(Raw records)
▬▬▬
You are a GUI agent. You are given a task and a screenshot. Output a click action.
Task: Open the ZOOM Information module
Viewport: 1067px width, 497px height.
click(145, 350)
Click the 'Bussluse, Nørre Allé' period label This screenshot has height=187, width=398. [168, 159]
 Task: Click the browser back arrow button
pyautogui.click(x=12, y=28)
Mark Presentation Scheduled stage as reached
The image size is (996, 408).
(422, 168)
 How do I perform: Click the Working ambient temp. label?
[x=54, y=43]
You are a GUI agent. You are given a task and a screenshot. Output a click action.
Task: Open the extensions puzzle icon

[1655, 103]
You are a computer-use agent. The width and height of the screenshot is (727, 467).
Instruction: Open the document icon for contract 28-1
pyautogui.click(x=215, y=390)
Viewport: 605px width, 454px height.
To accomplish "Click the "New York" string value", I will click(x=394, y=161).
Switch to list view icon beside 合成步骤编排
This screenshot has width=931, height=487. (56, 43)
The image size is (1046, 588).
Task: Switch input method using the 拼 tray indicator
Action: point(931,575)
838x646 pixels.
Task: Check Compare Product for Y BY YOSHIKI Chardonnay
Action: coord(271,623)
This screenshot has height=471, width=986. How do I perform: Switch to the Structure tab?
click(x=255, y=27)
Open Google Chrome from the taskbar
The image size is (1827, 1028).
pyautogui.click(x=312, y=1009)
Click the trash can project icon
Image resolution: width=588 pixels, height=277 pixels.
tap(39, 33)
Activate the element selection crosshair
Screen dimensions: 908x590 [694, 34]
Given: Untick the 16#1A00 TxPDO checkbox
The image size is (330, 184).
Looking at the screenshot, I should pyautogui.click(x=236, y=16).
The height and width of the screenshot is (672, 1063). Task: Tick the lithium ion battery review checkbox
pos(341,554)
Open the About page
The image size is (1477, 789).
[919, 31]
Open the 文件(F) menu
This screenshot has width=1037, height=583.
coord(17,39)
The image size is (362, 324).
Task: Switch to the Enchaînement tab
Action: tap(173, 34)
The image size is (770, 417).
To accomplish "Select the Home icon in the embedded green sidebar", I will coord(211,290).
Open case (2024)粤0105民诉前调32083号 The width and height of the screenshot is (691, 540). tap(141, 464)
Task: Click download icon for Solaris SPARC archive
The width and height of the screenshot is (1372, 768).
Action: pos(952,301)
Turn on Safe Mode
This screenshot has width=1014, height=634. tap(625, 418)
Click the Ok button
▬▬▬
▶ [AIM OF THE TASK]: Show each line of the listing above that contains the string "icon". Uppercase and lowercase letters count as different.

▶ [EXERCISE ANSWER]:
Task: Open the extensions puzzle icon
Instruction: Open the document icon for contract 28-1
Switch to list view icon beside 合成步骤编排
Click the trash can project icon
To accomplish "Select the Home icon in the embedded green sidebar", I will coord(211,290).
Task: Click download icon for Solaris SPARC archive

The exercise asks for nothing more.